───── Document segment ─────
Best places to run abroad (and a couple not to)

I like to fit in a run whenever I’m in a new city. Its a great way to see the place and to enjoy a bit of time alone. Yes, people may think I’m nuts but I love it so here is a summary of the places of tried, which ones were great and which ones made me wish I hadn’t bothered to walk out the door in the first place

Great

Buenos Aires: I was intimated by the city at first but the roads are quiet and temperature manageable in the early morning, lots of people run and the nature reserve (the Costanera Del Sud I think) is perfect with miles of trails close to the centre of town

Chilean patagonia: beautiful towns with well maintained and marked lakeside paths. My favorite running in South America.

Stockholm: lovely big parks and weather was perfect
Helsinki: nice temperature, lots of lakes and a long river path to run along

New York: Central Park is iconic and there are loads of places to refuel afterwards. There are a lot of other runners so you don’t feel weird

The hotel gym: no brainer

Portugal: along the algarve in spring. It’s hilly and rugged but beautiful

Bath: great scenery and a good path along the canal

Reykjavik: ran with my friend Dave and the scenery was incredible. Cold too, nice and bracing before breakfast

Derby: you can run for miles along the canal, it’s lovely

Not

Swiss alps: ridiculously step, I made it about 500m. It was fun running downhill though and the view is amazing.
───── Items ─────
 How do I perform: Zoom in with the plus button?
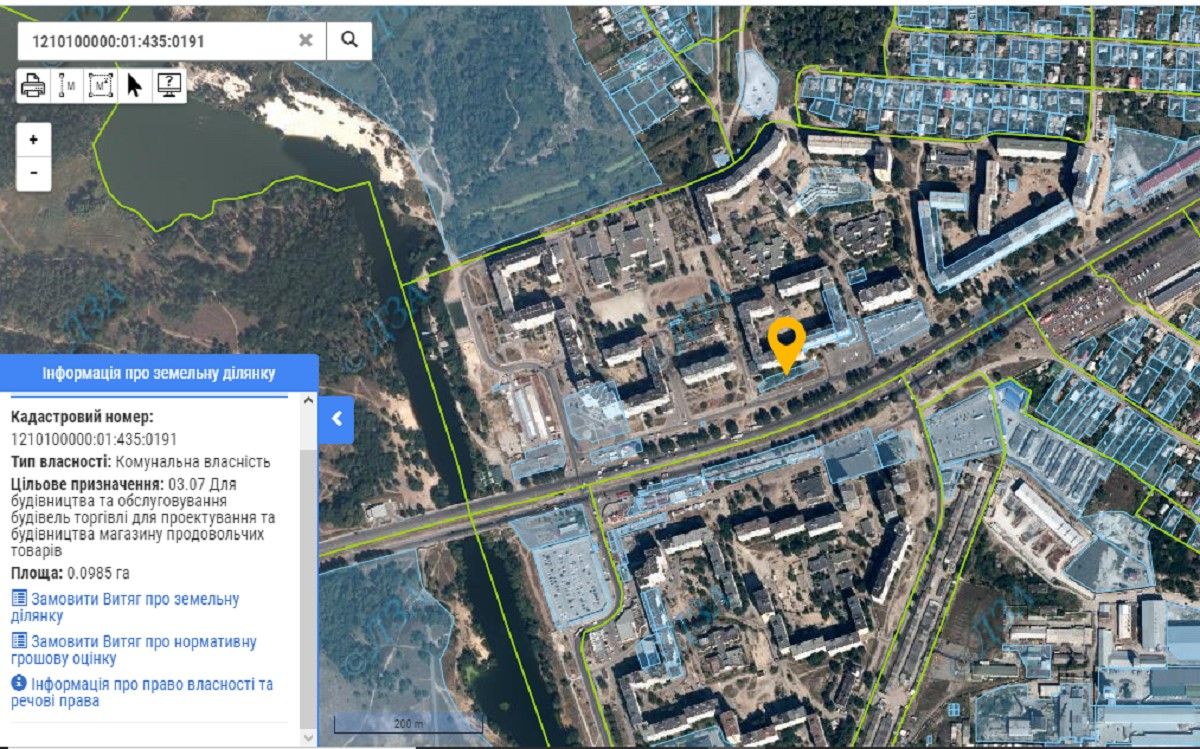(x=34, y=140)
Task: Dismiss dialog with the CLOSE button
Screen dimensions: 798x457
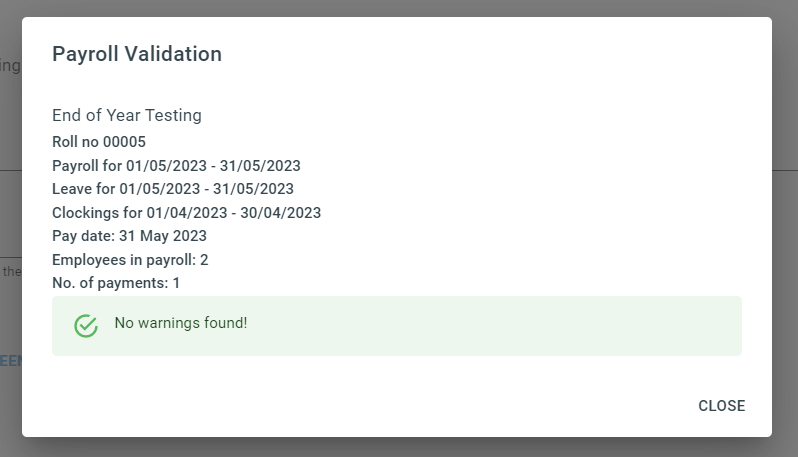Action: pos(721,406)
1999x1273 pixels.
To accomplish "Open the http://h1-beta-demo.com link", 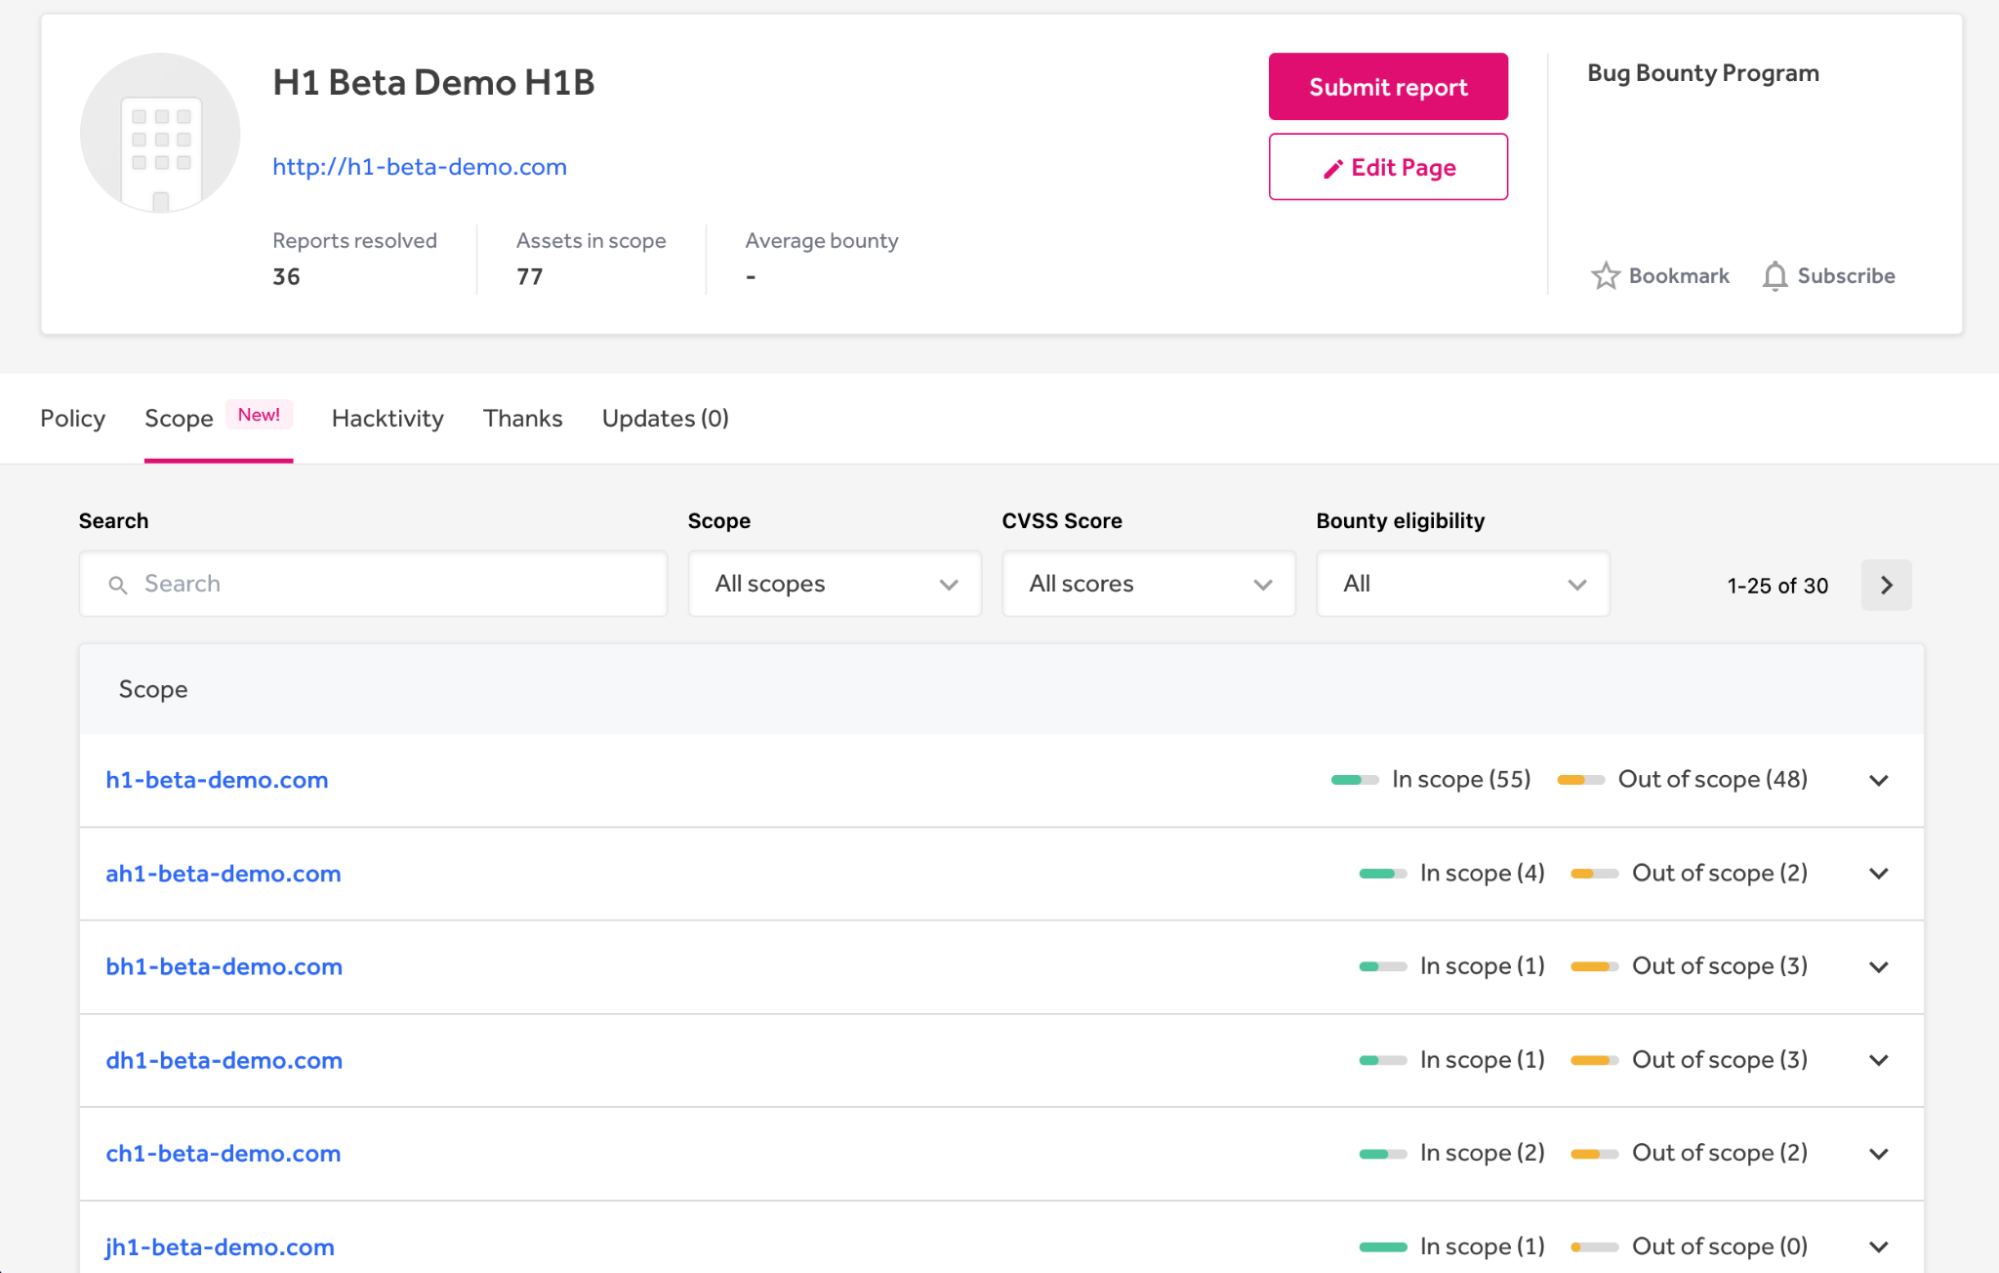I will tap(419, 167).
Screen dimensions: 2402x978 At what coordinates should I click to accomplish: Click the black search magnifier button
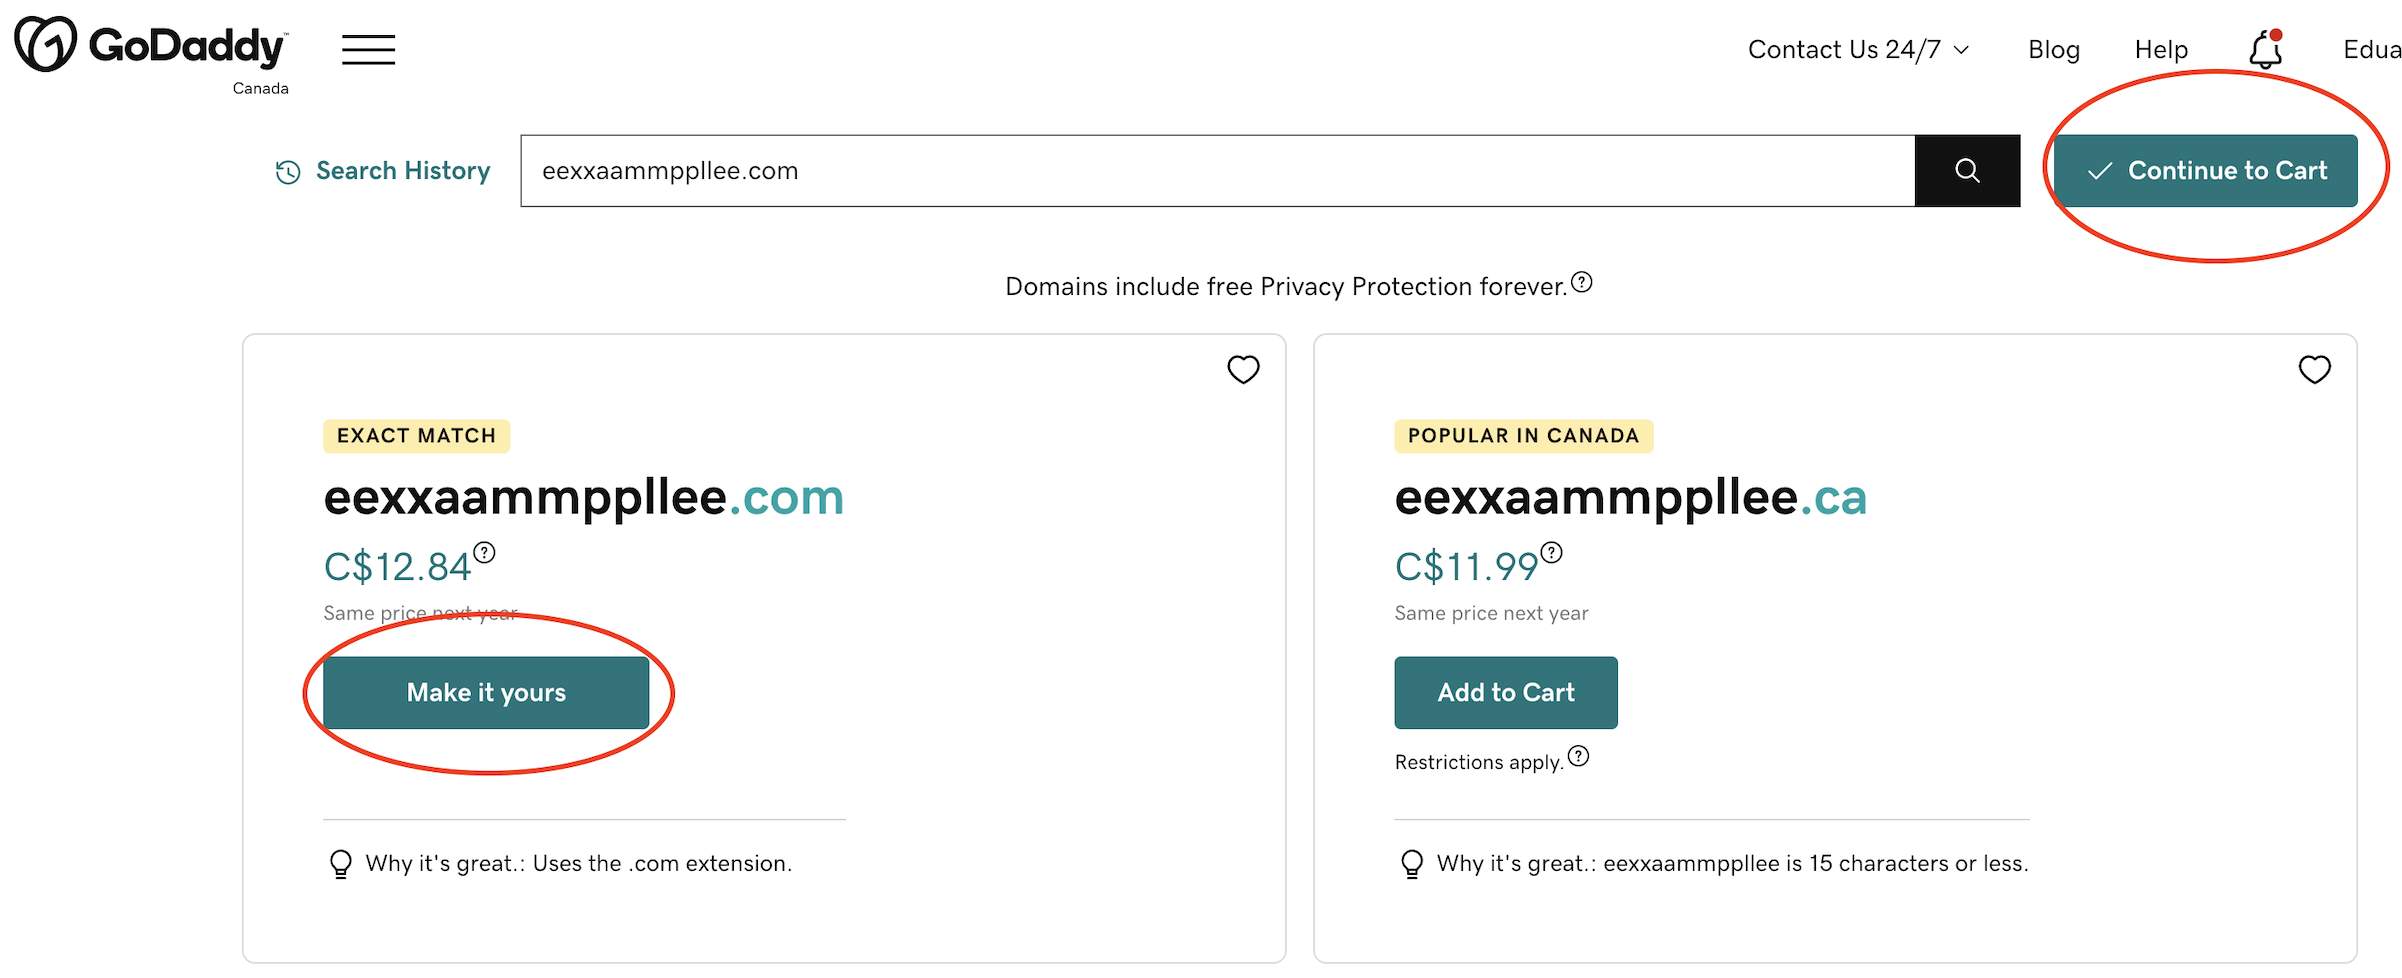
─────
To be done »
[A] In the post on running abroad, where did the writer make it only about 500m?
[B] Count the lines of the entries that contain the string "Screen". Give only the number.

Answers provided »
[A] In the Swiss Alps.

[B] 2